[Supplied records]
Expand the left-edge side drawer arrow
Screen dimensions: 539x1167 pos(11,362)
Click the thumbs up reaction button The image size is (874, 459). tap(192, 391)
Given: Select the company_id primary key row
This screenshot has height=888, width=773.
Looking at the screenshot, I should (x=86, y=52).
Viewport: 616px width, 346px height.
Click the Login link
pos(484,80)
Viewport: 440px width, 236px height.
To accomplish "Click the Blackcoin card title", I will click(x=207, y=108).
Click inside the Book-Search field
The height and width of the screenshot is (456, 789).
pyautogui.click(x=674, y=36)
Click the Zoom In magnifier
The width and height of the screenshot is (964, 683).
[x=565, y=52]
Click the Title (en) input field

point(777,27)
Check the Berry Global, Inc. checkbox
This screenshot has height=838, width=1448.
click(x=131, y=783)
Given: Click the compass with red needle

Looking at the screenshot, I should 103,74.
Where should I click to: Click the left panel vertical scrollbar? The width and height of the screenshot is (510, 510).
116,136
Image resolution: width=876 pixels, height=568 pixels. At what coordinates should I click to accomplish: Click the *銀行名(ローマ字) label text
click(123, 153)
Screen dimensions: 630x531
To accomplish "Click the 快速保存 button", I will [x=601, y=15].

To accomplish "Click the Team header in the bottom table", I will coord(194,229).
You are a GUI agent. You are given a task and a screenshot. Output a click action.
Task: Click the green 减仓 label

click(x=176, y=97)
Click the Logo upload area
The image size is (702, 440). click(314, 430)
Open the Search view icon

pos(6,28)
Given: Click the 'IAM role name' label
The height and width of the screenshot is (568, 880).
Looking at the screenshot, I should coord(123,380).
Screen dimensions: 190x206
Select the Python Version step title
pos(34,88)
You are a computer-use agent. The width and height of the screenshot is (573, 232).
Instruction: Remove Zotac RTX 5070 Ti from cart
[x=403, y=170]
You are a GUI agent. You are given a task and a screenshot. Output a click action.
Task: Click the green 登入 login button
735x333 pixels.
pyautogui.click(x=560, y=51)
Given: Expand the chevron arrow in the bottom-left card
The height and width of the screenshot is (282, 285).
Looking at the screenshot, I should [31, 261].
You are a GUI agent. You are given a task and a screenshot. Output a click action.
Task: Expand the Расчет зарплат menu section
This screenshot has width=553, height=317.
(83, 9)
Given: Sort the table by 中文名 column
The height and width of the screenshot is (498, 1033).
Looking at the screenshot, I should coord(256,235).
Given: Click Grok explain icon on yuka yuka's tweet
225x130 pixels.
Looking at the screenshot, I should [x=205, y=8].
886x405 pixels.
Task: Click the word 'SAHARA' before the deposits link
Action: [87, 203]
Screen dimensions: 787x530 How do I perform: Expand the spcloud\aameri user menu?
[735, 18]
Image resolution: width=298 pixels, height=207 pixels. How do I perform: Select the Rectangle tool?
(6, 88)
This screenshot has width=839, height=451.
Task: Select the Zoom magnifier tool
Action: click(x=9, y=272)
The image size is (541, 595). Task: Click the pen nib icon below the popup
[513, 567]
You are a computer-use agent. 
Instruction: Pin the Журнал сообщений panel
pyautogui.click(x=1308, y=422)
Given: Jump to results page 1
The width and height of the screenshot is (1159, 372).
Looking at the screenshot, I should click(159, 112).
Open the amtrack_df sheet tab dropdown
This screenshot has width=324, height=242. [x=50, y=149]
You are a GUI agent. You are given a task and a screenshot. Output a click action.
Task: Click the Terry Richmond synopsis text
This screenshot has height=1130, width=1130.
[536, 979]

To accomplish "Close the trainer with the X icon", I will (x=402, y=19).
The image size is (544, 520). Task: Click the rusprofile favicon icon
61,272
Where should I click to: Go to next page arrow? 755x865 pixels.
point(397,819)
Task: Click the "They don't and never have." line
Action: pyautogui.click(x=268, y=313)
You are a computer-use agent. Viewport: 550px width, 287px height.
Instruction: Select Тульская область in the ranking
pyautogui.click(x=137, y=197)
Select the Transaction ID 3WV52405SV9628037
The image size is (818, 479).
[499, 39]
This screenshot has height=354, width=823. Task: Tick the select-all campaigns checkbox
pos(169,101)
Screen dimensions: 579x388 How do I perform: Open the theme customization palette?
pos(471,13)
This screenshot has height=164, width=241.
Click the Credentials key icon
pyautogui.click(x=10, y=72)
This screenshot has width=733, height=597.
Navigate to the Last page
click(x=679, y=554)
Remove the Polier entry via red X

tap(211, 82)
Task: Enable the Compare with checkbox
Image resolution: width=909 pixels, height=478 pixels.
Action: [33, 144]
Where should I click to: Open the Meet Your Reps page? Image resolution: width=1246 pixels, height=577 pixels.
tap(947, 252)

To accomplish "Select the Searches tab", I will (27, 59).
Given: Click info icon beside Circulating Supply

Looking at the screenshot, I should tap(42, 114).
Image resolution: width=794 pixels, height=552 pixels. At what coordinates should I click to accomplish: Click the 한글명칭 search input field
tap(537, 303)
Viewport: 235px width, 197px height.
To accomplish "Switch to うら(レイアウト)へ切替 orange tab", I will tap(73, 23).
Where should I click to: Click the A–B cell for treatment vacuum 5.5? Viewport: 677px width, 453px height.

[Task to complete] Please copy out each record, character for character.

[Solution to this problem]
Expand the left-edge side drawer arrow
Screen dimensions: 539x1167 pos(11,362)
Click the thumbs up reaction button The image size is (874, 459). tap(192, 391)
Given: Select the company_id primary key row
This screenshot has height=888, width=773.
Looking at the screenshot, I should (x=86, y=52).
Viewport: 616px width, 346px height.
Click the Login link
pos(484,80)
Viewport: 440px width, 236px height.
To accomplish "Click the Blackcoin card title", I will click(x=207, y=108).
Click inside the Book-Search field
The height and width of the screenshot is (456, 789).
pyautogui.click(x=674, y=36)
Click the Zoom In magnifier
The width and height of the screenshot is (964, 683).
[x=565, y=52]
Click the Title (en) input field

point(777,27)
Check the Berry Global, Inc. checkbox
This screenshot has height=838, width=1448.
click(x=131, y=783)
Given: Click the compass with red needle

Looking at the screenshot, I should 103,74.
Where should I click to: Click the left panel vertical scrollbar? The width and height of the screenshot is (510, 510).
116,136
Image resolution: width=876 pixels, height=568 pixels. At what coordinates should I click to accomplish: Click the *銀行名(ローマ字) label text
click(123, 153)
Screen dimensions: 630x531
To accomplish "Click the 快速保存 button", I will [x=601, y=15].

To accomplish "Click the Team header in the bottom table", I will coord(194,229).
You are a GUI agent. You are given a task and a screenshot. Output a click action.
Task: Click the green 减仓 label

click(x=176, y=97)
Click the Logo upload area
The image size is (702, 440). click(314, 430)
Open the Search view icon

pos(6,28)
Given: Click the 'IAM role name' label
The height and width of the screenshot is (568, 880).
Looking at the screenshot, I should coord(123,380).
Screen dimensions: 190x206
Select the Python Version step title
pos(34,88)
You are a computer-use agent. The width and height of the screenshot is (573, 232).
Instruction: Remove Zotac RTX 5070 Ti from cart
[x=403, y=170]
You are a GUI agent. You are given a task and a screenshot. Output a click action.
Task: Click the green 登入 login button
735x333 pixels.
pyautogui.click(x=560, y=51)
Given: Expand the chevron arrow in the bottom-left card
The height and width of the screenshot is (282, 285).
Looking at the screenshot, I should [31, 261].
You are a GUI agent. You are given a task and a screenshot. Output a click action.
Task: Expand the Расчет зарплат menu section
This screenshot has width=553, height=317.
(83, 9)
Given: Sort the table by 中文名 column
The height and width of the screenshot is (498, 1033).
Looking at the screenshot, I should coord(256,235).
Given: Click Grok explain icon on yuka yuka's tweet
225x130 pixels.
Looking at the screenshot, I should [x=205, y=8].
886x405 pixels.
Task: Click the word 'SAHARA' before the deposits link
Action: [87, 203]
Screen dimensions: 787x530 How do I perform: Expand the spcloud\aameri user menu?
[735, 18]
Image resolution: width=298 pixels, height=207 pixels. How do I perform: Select the Rectangle tool?
(6, 88)
This screenshot has width=839, height=451.
Task: Select the Zoom magnifier tool
Action: click(x=9, y=272)
The image size is (541, 595). Task: Click the pen nib icon below the popup
[513, 567]
You are a computer-use agent. 
Instruction: Pin the Журнал сообщений panel
pyautogui.click(x=1308, y=422)
Given: Jump to results page 1
The width and height of the screenshot is (1159, 372).
Looking at the screenshot, I should click(159, 112).
Open the amtrack_df sheet tab dropdown
This screenshot has width=324, height=242. [x=50, y=149]
You are a GUI agent. You are given a task and a screenshot. Output a click action.
Task: Click the Terry Richmond synopsis text
This screenshot has height=1130, width=1130.
[536, 979]

To accomplish "Close the trainer with the X icon", I will (x=402, y=19).
The image size is (544, 520). Task: Click the rusprofile favicon icon
61,272
Where should I click to: Go to next page arrow? 755x865 pixels.
point(397,819)
Task: Click the "They don't and never have." line
Action: pyautogui.click(x=268, y=313)
You are a computer-use agent. Viewport: 550px width, 287px height.
Instruction: Select Тульская область in the ranking
pyautogui.click(x=137, y=197)
Select the Transaction ID 3WV52405SV9628037
The image size is (818, 479).
[499, 39]
This screenshot has height=354, width=823. Task: Tick the select-all campaigns checkbox
pos(169,101)
Screen dimensions: 579x388 How do I perform: Open the theme customization palette?
pos(471,13)
This screenshot has height=164, width=241.
Click the Credentials key icon
pyautogui.click(x=10, y=72)
This screenshot has width=733, height=597.
Navigate to the Last page
click(x=679, y=554)
Remove the Polier entry via red X

tap(211, 82)
Task: Enable the Compare with checkbox
Image resolution: width=909 pixels, height=478 pixels.
Action: [33, 144]
Where should I click to: Open the Meet Your Reps page? Image resolution: width=1246 pixels, height=577 pixels.
tap(947, 252)

To accomplish "Select the Searches tab", I will (27, 59).
Given: Click info icon beside Circulating Supply

Looking at the screenshot, I should tap(42, 114).
Image resolution: width=794 pixels, height=552 pixels. At what coordinates should I click to accomplish: Click the 한글명칭 search input field
tap(537, 303)
Viewport: 235px width, 197px height.
To accomplish "Switch to うら(レイアウト)へ切替 orange tab", I will tap(73, 23).
Where should I click to: Click the A–B cell for treatment vacuum 5.5? Viewport: 677px width, 453px height.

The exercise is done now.